まずは、地方移住するために必要な5つの知識をご紹介します。

自治体が行っている支援金、補助金を確認する

支援金や補助金は、国が行っている制度と各自治体が行っている制度に分けられます。各自治体で行っている制度に関しては「移住相談員」に尋ねてみることでさまざまな情報を手にすることができます。

また、一般社団法人である移住・交流推進機構が運営している「日本移住・交流ナビサイトJOIN」では、住まいや結婚、子育て、仕事、交通、移住体験といったジャンルごとの支援金制度を紹介しているので、確認してみましょう。

国で行っている制度は大きくは以下の2つです。

地方創生起業支援事業・地方創生移住支援事業

2019~2024年度に移住するという場合に使える制度で、支援金を受けるには以下のような条件があります。

地方創生起業支援事業

  • 東京圏以外の道府県または東京圏内の条件不利地域において社会的事業の企業を行うこと
  • 公募開始日以降、補助事業期間完了日までに、個人開業届または法人の設立を行うこと
  • 起業地の都道府県内に居住していること、または居住する予定であること

地方創生移住支援事業

  • 東京23区の在住者または通勤者
  • 東京圏以外の道府県または東京圏内の条件不利地域への移住者
  • 移住支援事業を実施する都道府県が、マッチングサイトに移住支援金の対象として掲載する求人に新規就業した方または起業支援金の交付決定を受けた方

これらの条件を満たすことで、単身で最高60万円、世帯で最高100万円の補助金を受け取ることができます。

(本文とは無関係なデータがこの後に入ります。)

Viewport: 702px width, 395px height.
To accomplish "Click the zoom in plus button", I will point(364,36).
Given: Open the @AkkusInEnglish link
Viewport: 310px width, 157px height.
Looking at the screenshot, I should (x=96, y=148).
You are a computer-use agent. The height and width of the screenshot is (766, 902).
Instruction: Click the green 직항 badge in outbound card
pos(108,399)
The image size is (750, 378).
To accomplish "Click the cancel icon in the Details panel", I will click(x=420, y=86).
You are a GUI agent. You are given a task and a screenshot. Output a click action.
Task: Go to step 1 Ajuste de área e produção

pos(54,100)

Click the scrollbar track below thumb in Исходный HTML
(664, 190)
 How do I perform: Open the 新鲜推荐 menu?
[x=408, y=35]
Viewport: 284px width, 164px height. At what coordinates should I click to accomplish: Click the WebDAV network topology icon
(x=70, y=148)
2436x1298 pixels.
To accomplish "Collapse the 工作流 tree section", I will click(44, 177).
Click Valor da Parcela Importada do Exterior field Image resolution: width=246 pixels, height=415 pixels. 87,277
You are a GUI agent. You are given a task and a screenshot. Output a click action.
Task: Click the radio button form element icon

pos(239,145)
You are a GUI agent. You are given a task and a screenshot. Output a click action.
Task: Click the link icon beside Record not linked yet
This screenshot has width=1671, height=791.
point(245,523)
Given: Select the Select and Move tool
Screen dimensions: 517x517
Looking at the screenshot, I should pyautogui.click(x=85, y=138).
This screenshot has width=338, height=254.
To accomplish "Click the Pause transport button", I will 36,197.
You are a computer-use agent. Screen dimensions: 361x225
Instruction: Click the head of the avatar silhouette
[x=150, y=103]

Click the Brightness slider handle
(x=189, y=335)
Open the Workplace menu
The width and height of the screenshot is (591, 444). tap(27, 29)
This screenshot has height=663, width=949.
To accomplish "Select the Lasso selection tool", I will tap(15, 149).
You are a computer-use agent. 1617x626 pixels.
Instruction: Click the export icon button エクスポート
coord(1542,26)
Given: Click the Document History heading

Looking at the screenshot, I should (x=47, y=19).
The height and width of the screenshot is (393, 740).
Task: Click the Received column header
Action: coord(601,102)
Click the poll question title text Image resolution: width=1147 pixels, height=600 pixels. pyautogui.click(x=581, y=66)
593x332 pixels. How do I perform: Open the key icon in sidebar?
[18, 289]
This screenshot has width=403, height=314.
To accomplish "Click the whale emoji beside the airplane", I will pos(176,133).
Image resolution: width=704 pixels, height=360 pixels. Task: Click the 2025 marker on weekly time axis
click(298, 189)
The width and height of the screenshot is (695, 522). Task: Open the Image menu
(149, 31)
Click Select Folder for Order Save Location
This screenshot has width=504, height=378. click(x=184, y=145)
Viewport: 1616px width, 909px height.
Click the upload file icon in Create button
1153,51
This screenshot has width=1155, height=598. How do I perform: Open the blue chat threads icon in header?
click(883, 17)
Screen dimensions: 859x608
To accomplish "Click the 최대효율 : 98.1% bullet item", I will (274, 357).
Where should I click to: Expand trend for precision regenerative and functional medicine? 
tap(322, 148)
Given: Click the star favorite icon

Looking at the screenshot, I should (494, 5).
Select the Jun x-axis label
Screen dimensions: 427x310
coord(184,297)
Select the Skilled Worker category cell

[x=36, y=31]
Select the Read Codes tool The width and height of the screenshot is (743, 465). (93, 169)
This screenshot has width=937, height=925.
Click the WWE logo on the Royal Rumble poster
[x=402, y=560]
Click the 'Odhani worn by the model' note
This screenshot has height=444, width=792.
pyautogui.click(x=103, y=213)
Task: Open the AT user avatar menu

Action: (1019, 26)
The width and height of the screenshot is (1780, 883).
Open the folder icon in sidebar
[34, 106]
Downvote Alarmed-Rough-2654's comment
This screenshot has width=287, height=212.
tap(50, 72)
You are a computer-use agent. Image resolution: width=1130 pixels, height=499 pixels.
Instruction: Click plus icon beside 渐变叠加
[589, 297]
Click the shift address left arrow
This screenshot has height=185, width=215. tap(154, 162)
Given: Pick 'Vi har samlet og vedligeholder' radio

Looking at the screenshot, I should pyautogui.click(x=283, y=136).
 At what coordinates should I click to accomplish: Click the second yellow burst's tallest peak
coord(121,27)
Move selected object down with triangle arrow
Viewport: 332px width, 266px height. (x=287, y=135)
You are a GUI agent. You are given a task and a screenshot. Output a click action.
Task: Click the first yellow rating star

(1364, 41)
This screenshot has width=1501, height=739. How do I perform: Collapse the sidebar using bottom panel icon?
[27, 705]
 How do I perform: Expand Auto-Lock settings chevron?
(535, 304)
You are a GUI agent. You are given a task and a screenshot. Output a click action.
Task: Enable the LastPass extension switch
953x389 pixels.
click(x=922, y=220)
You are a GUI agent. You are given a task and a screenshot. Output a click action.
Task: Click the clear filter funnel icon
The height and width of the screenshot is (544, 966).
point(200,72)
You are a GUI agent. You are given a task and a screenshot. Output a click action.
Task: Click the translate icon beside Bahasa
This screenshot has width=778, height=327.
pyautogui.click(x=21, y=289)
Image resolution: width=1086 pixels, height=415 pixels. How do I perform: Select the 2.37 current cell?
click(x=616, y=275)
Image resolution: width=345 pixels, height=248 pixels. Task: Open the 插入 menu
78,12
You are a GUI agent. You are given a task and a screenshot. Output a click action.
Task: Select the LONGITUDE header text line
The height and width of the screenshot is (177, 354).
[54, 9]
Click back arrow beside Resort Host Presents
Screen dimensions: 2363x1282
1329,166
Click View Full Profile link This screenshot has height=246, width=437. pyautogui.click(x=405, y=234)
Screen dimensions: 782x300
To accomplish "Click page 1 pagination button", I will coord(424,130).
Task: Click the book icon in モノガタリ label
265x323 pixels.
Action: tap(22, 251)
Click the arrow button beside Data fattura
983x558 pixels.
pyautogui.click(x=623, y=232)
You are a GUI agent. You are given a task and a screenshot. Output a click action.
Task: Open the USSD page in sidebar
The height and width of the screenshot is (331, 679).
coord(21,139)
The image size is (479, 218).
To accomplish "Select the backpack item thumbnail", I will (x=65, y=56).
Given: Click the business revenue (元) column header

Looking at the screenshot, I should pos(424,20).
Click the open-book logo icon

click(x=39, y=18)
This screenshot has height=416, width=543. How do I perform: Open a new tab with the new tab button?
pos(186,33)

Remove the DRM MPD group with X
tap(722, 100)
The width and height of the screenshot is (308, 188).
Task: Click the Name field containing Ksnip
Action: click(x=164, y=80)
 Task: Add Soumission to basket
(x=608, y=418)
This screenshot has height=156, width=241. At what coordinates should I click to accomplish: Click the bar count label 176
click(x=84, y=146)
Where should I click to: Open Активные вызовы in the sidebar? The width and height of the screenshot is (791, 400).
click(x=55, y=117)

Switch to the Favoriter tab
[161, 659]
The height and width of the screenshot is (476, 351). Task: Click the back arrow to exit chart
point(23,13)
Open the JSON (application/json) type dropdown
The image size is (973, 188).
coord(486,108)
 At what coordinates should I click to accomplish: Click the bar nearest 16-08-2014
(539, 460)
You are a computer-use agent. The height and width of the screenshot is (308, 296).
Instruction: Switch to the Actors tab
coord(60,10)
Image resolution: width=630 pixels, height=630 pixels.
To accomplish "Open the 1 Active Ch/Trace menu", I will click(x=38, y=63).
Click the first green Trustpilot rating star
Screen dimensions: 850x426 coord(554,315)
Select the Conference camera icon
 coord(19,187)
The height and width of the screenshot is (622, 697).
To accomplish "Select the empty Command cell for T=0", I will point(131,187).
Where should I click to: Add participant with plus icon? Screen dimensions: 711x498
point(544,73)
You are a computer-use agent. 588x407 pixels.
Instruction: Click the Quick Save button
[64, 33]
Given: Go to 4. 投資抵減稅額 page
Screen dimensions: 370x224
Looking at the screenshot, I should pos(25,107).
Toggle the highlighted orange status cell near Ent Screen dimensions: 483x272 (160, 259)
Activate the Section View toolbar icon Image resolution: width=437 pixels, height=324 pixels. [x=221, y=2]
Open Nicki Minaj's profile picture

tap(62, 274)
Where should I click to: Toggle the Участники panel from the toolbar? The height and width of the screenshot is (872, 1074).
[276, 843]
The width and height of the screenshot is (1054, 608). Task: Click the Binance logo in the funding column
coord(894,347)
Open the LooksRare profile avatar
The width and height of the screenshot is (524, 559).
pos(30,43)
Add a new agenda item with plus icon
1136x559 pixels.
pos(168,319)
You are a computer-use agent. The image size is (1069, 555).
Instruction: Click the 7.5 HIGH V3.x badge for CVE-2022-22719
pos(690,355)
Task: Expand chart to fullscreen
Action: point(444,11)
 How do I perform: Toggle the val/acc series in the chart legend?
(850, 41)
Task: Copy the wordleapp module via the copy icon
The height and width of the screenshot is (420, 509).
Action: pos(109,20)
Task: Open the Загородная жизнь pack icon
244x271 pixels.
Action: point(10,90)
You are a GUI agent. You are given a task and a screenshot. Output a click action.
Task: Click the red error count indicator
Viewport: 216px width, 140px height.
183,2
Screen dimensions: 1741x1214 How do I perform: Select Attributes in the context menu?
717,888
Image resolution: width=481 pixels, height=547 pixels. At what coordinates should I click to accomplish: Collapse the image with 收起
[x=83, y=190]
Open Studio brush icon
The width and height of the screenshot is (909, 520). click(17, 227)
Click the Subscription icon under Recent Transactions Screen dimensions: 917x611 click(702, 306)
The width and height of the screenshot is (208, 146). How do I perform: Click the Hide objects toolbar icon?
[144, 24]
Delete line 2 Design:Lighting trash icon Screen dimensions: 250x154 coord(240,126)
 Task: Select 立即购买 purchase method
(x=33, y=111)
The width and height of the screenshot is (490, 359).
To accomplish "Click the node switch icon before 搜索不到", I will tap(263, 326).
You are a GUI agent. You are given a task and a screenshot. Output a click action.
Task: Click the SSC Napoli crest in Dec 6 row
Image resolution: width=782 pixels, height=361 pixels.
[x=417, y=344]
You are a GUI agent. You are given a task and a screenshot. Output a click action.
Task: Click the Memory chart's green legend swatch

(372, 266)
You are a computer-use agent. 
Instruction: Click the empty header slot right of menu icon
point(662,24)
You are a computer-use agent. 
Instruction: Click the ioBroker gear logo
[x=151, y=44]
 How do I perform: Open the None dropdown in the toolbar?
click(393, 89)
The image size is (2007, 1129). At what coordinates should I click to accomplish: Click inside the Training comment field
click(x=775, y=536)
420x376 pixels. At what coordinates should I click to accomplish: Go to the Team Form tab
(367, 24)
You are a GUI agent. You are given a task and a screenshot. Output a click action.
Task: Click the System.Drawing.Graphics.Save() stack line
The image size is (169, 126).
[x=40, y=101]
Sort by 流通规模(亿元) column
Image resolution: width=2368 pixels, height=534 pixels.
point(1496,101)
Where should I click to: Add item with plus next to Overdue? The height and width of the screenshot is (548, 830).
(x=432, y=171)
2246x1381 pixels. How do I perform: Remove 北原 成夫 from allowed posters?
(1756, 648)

さらに起業する事業の内容次第で最大200万円の支援金が交付されることになります。国からの支援ということで、大きな金額の支援を受けることができるのが特徴です。

移住をしたい地域が支援金の対象内にあるかは「マッチングサイト」で確認するようにしましょう。

地方創生起業支援、地方創生移住支援については、内閣官房・内閣府 総合サイトの「みんなで育てる地域のチカラ 地方創生」をご覧ください。

地域おこし協力隊

地域おこし協力隊は、都市地域から過疎地域に移住して以下のような活動を行います。

  • 地域ブランドや地場産品の開発、販売、PR
  • 農林水産業への従事
  • 住民支援

このような活動を行いながら、その地域へ定住するという取り組みで、任期は1年以上、3年未満となります。

地域おこし協力隊になるためには、以下のような手順で申し込みが必要になります。

  1. 地方自治体による、募集情報を確認する
  2. 募集している地方自治体に申し込む
  3. 地方自治体による書類選考、面接の結果採用が決定
  4. 地方自治体から委嘱状が交付される
  5. 現住所から採用先の自治体に住民票を移し、地域おこし隊員として活動を開始する

活動費は自治体や活動内容によって異なるので、自治体のサイトから調べ、どの程度の活動費を手にすることができるのかを確認しておくことが重要です。

地域おこし協力隊については、単身で生活していくには十分な報酬がもらえる一方で、家庭のある方は協力隊の収入だけでは厳しいという意見もあるので、先輩隊員の意見などを聞いて移住先を決めるようにしましょう。

目的に合った移住先を選ぶ

地方移住をするにあたって、移住先選びは最も重要です。どのような暮らしをしたいかによって、移住先も変わってくるので、まずはどのように暮らしたいと考えているのかを書き出してみるというのがおすすめです。

農業に関わりたい、転職をしたい、事業を始めたい、家族との時間を大事にしたい、趣味の時間を多く作りたい、温かい関係性を大事にしたいなど、何を重要視するのかが大事です。

このように、まずは自分のやりたいことや叶えたい暮らしを書き出し、ある程度どんな暮らしをしたいかイメージできたら、気になる地域のホームページを確認し、移住者にとって住みやすい地域かどうかも確認してみましょう。

2地域居住という選択肢もある

2地域居住というのは、仕事も住まいも地方に移すのではなく、平日は東京で仕事をして週末や休日を地方で過ごすという方法です。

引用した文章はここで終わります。